Comment 9 Chris Lattner 2009-01-09 12:26:47 PST

Comment #8 is a different issue: lack of load merging in the code generator (turning two i16 loads into an i32 load when safe).

The recent SROA improvements don't cover the original testcase because it is only setting two elements of the array not the entire thing.  I've been pondering some more aggressive changes that could handle it, but I don't know when/if I'll ever get to them.
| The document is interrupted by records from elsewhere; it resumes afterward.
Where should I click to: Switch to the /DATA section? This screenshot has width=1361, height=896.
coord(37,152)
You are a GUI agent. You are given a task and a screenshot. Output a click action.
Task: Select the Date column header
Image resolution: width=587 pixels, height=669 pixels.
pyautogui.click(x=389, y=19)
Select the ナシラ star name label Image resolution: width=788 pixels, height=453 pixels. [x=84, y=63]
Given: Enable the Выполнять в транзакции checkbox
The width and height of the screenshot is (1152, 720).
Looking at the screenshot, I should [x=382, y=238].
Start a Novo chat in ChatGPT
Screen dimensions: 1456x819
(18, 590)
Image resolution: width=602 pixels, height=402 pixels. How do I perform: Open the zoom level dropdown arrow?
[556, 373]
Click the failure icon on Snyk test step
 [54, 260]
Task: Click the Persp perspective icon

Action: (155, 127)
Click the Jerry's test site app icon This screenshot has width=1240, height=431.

Comment 10 Chris Lattner 2009-02-03 12:30:33 PST

With recent SROA improvements, the example in comment8 is optimized properly for X86-64, but we still get ugly code on x86-32.  The issue is that llvm-gcc is passing the struct with 'byval' instead of as an i64 with x86-32, so there isn't much the optimizer can do (other than load merging in the code generator).

Comment 11 Chris Lattner 2009-02-03 12:32:54 PST

clang has the same problem fwiw.

The example in comment #6 is handle properly.

Comment 12 Chris Lattner 2009-02-03 12:34:28 PST

The original example is also optimized now.  I'm going to close this bug and file a follow-on for the remaining issue.

Comment 13 Chris Lattner 2009-02-03 12:40:00 PST

I filed Bug 3473 with the remaining codegen issue.  The SROA issue is fixed.